Genevieve’s gift was motivated in part by Jane’s visits to the Waisman Center Communication Development Program (CDP). Jane worked closely with Julie Gamradt, a speech-language pathologist, to develop her communication skills. Gamradt is the director of the CDP and the Communication Aids and Systems Clinic.

“Genevieve was a very committed parent who carefully and with determination sought out tools, strategies and people that could help her provide a good life for Jane, and she was a key partner in supporting Jane to advance her communication abilities with the help of the CDP,” says Gamradt.  “Jane’s gentle and fun-loving spirit was an inspiration to everyone that had the privilege to work with her.”

Gamradt, along with Vickie Hoffman from United Cerebral Palsy, spent extensive time with Jane in her home and in the community, says Jami Brown, a friend of Genevieve’s and Jane’s.

Brown met Genevieve and Jane in 1995 and became Jane’s legal guardian after Genevieve passed away in May 2007. Some of Brown’s favorite memories of Genevieve and Jane include “spending most Saturdays with the two of them in their home and helping them set their Christmas tree up yearly, purchasing and wrapping gifts and listening to White Christmas by Bing Crosby,” she says.
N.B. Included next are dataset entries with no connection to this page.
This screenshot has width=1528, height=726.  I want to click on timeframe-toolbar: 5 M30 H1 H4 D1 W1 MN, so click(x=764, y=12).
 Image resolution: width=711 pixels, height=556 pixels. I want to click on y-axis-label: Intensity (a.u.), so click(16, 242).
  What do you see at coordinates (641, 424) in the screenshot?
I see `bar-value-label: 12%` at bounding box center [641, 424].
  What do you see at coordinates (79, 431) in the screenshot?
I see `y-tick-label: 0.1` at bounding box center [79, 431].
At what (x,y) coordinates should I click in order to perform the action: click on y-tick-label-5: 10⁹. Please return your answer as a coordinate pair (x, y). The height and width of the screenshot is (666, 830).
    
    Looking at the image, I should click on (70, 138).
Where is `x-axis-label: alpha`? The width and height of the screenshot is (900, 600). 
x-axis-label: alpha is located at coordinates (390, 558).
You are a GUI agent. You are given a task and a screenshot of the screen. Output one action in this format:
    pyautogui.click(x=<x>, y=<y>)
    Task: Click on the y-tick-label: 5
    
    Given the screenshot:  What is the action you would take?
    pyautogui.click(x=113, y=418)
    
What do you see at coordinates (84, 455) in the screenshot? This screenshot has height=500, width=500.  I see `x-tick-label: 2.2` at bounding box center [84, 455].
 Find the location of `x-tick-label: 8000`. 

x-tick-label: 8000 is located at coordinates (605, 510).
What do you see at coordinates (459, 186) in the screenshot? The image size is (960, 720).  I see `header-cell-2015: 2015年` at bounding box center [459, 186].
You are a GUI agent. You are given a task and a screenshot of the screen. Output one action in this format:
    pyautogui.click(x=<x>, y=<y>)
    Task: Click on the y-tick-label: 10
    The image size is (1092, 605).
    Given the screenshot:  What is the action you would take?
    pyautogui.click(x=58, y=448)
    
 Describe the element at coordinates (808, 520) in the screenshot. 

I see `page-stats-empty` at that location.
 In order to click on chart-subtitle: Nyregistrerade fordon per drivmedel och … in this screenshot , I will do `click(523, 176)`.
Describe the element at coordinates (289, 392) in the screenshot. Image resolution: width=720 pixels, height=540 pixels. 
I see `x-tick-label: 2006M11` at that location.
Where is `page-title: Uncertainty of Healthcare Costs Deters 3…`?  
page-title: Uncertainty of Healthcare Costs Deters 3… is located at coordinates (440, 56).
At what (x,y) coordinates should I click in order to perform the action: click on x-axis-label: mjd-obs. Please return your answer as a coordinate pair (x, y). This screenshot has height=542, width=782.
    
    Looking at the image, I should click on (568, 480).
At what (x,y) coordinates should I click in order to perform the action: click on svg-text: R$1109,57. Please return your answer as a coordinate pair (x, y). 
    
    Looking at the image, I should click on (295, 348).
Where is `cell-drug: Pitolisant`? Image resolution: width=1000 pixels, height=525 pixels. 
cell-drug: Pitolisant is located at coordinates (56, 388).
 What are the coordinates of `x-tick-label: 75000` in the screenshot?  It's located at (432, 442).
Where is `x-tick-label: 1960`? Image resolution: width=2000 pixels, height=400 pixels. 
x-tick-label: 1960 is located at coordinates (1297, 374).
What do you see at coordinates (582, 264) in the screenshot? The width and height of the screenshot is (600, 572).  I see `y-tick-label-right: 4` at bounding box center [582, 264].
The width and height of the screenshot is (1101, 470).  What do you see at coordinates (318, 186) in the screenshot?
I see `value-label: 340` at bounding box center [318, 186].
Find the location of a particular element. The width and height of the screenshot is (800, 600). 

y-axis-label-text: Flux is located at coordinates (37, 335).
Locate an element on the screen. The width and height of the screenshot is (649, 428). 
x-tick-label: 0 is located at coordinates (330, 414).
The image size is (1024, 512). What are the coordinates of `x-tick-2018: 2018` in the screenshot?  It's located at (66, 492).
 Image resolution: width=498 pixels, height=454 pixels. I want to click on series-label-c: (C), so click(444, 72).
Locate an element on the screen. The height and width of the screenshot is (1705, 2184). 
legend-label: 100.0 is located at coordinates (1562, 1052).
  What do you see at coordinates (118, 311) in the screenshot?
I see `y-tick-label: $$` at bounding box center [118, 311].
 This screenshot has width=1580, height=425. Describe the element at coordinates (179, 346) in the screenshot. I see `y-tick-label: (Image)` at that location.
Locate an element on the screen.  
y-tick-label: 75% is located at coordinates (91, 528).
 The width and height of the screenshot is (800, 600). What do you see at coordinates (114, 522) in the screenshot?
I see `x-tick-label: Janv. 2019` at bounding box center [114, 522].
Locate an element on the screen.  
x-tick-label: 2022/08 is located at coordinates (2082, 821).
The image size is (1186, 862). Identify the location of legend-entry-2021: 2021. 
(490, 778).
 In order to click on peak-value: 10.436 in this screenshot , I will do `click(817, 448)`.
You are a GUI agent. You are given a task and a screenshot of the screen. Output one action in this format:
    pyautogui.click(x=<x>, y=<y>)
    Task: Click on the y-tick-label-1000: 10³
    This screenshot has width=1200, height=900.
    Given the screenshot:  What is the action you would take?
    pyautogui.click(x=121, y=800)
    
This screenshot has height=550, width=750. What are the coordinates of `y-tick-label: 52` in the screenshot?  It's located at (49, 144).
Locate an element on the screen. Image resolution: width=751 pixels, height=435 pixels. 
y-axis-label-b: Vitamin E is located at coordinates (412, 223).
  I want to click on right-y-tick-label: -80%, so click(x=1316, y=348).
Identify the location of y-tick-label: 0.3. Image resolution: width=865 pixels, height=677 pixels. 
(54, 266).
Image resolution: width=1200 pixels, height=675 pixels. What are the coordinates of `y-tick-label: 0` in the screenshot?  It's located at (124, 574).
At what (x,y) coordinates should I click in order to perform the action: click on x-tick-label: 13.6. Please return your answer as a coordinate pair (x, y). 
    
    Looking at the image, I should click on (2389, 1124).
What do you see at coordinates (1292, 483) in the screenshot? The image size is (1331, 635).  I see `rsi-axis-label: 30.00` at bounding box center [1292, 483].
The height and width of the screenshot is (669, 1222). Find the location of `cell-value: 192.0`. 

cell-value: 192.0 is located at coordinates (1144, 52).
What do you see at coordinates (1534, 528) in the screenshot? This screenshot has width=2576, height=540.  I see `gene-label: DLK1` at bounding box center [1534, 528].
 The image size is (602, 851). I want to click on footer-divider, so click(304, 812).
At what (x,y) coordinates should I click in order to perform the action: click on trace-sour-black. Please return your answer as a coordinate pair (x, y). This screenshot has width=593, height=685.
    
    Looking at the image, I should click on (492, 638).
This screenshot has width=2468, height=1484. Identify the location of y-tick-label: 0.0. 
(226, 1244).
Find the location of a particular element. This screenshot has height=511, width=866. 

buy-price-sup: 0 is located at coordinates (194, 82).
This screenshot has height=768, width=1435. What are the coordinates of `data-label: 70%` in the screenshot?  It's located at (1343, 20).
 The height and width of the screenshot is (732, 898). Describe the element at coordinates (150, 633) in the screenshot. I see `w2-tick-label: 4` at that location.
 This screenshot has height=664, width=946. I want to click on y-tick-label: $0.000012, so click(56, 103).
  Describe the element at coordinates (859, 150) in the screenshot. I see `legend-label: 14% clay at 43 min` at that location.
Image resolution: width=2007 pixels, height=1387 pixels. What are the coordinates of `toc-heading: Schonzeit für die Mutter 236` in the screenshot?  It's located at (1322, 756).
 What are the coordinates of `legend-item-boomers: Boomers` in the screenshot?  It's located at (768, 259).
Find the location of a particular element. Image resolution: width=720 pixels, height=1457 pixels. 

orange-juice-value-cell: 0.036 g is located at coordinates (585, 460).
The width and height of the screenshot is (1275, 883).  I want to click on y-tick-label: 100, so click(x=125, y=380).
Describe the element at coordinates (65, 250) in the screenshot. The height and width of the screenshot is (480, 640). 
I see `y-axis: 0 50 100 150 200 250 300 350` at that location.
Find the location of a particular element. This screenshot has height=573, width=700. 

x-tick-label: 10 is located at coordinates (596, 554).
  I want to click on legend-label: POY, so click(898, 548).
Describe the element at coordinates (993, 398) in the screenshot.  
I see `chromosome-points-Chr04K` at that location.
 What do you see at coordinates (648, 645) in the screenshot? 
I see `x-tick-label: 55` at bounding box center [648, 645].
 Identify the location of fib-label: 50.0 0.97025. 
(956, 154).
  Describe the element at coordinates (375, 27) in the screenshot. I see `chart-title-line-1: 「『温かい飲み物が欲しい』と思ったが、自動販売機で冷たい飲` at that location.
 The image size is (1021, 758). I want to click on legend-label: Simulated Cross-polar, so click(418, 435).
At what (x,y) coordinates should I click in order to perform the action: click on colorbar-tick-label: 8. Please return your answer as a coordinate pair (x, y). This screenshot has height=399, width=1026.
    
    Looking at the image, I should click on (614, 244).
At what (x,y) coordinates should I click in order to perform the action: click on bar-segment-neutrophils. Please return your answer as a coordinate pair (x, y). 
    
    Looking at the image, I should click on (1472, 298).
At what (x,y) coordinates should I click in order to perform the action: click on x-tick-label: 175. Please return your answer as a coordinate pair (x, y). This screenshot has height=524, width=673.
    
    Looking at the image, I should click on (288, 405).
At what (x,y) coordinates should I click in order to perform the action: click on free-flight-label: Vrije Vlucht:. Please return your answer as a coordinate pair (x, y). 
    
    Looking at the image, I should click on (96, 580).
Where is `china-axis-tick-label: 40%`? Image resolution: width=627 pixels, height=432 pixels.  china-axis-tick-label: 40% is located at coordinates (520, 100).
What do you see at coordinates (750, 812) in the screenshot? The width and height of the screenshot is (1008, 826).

Brown remembers Genevieve talking about how Gamradt and Hoffman helped Jane. “Julie put together different books and communication devices to help Jane. Julie and Vickie also spent many days at malls or restaurants using the communication aids with Jane and Genevieve,” says Brown.

Jane’s experiences with Gamradt was one reason behind Genevieve’s gift to the Waisman Center. “Genevieve also thought highly of and wanted to support the work and research in the field of intellectual and developmental disabilities that’s done at the Waisman Center every day,” says Brown.

Research at the Waisman Center focuses on advancing knowledge on intellectual and developmental disabilities and neurodegenerative disorders, and includes developing new and innovative ways to communicate for those who may be unable to do so in traditional ways.

“We are truly grateful for Genevieve’s generosity and thoughtfulness. This estate gift will enhance our ability to continue vital, innovative research and training programs.” said Qiang Chang, PhD, director of the Waisman Center and a professor of medical genetics and neurology.

“I think Genevieve would be happy to know that the gift may be used for research that helps people communicate to their best potential,” says Brown.